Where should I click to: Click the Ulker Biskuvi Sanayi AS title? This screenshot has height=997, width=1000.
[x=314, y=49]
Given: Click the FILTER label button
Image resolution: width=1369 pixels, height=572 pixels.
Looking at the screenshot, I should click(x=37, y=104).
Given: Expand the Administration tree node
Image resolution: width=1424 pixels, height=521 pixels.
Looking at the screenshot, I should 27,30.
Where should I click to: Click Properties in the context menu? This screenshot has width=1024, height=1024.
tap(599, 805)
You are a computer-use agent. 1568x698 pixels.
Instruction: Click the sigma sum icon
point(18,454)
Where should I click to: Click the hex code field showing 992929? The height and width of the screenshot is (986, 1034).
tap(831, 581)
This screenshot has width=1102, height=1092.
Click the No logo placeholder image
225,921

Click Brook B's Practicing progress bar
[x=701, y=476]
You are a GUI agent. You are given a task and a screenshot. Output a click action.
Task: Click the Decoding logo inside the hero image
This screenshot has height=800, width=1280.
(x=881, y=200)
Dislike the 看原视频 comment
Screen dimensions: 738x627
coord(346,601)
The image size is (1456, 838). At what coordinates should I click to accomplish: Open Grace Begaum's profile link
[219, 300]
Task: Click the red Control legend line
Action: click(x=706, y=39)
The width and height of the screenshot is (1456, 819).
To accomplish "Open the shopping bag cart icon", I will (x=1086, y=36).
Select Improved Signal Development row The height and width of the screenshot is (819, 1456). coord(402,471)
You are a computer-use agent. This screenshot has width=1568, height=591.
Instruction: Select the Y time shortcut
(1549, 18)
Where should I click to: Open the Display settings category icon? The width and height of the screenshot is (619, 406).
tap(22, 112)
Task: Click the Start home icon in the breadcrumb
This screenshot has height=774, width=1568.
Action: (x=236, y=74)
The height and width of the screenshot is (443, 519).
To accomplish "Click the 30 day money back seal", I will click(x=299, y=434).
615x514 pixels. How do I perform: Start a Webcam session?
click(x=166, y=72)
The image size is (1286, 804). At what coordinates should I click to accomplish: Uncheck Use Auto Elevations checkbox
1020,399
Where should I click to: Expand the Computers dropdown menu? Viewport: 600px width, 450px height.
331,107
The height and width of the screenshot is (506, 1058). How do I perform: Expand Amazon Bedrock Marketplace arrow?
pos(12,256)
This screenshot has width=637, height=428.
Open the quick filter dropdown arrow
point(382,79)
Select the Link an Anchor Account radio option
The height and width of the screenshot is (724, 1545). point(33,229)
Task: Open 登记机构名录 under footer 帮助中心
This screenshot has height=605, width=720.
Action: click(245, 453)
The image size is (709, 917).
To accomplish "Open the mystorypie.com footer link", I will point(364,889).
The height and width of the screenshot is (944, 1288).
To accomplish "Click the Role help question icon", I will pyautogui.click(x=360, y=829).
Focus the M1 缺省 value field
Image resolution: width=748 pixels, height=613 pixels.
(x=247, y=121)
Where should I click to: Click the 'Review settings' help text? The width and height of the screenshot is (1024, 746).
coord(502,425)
··········
#### Written problem
Convert all the entries above into a Markdown table with the columns No. and Text. Number the rows in order and leave out blank lines.

#### Completed exercise
| No. | Text |
|---|---|
| 1 | Where should I click to: Click the Ulker Biskuvi Sanayi AS title? This screenshot has height=997, width=1000. |
| 2 | [x=314, y=49] |
| 3 | Given: Click the FILTER label button |
| 4 | Image resolution: width=1369 pixels, height=572 pixels. |
| 5 | Looking at the screenshot, I should click(x=37, y=104). |
| 6 | Given: Expand the Administration tree node |
| 7 | Image resolution: width=1424 pixels, height=521 pixels. |
| 8 | Looking at the screenshot, I should 27,30. |
| 9 | Where should I click to: Click Properties in the context menu? This screenshot has width=1024, height=1024. |
| 10 | tap(599, 805) |
| 11 | You are a computer-use agent. 1568x698 pixels. |
| 12 | Instruction: Click the sigma sum icon |
| 13 | point(18,454) |
| 14 | Where should I click to: Click the hex code field showing 992929? The height and width of the screenshot is (986, 1034). |
| 15 | tap(831, 581) |
| 16 | This screenshot has width=1102, height=1092. |
| 17 | Click the No logo placeholder image |
| 18 | 225,921 |
| 19 | Click Brook B's Practicing progress bar |
| 20 | [x=701, y=476] |
| 21 | You are a GUI agent. You are given a task and a screenshot. Output a click action. |
| 22 | Task: Click the Decoding logo inside the hero image |
| 23 | This screenshot has height=800, width=1280. |
| 24 | (x=881, y=200) |
| 25 | Dislike the 看原视频 comment |
| 26 | Screen dimensions: 738x627 |
| 27 | coord(346,601) |
| 28 | The image size is (1456, 838). At what coordinates should I click to accomplish: Open Grace Begaum's profile link |
| 29 | [219, 300] |
| 30 | Task: Click the red Control legend line |
| 31 | Action: click(x=706, y=39) |
| 32 | The width and height of the screenshot is (1456, 819). |
| 33 | To accomplish "Open the shopping bag cart icon", I will (x=1086, y=36). |
| 34 | Select Improved Signal Development row The height and width of the screenshot is (819, 1456). coord(402,471) |
| 35 | You are a computer-use agent. This screenshot has width=1568, height=591. |
| 36 | Instruction: Select the Y time shortcut |
| 37 | (1549, 18) |
| 38 | Where should I click to: Open the Display settings category icon? The width and height of the screenshot is (619, 406). |
| 39 | tap(22, 112) |
| 40 | Task: Click the Start home icon in the breadcrumb |
| 41 | This screenshot has height=774, width=1568. |
| 42 | Action: (x=236, y=74) |
| 43 | The height and width of the screenshot is (443, 519). |
| 44 | To accomplish "Click the 30 day money back seal", I will click(x=299, y=434). |
| 45 | 615x514 pixels. How do I perform: Start a Webcam session? |
| 46 | click(x=166, y=72) |
| 47 | The image size is (1286, 804). At what coordinates should I click to accomplish: Uncheck Use Auto Elevations checkbox |
| 48 | 1020,399 |
| 49 | Where should I click to: Expand the Computers dropdown menu? Viewport: 600px width, 450px height. |
| 50 | 331,107 |
| 51 | The height and width of the screenshot is (506, 1058). How do I perform: Expand Amazon Bedrock Marketplace arrow? |
| 52 | pos(12,256) |
| 53 | This screenshot has width=637, height=428. |
| 54 | Open the quick filter dropdown arrow |
| 55 | point(382,79) |
| 56 | Select the Link an Anchor Account radio option |
| 57 | The height and width of the screenshot is (724, 1545). point(33,229) |
| 58 | Task: Open 登记机构名录 under footer 帮助中心 |
| 59 | This screenshot has height=605, width=720. |
| 60 | Action: click(245, 453) |
| 61 | The image size is (709, 917). |
| 62 | To accomplish "Open the mystorypie.com footer link", I will point(364,889). |
| 63 | The height and width of the screenshot is (944, 1288). |
| 64 | To accomplish "Click the Role help question icon", I will pyautogui.click(x=360, y=829). |
| 65 | Focus the M1 缺省 value field |
| 66 | Image resolution: width=748 pixels, height=613 pixels. |
| 67 | (x=247, y=121) |
| 68 | Where should I click to: Click the 'Review settings' help text? The width and height of the screenshot is (1024, 746). |
| 69 | coord(502,425) |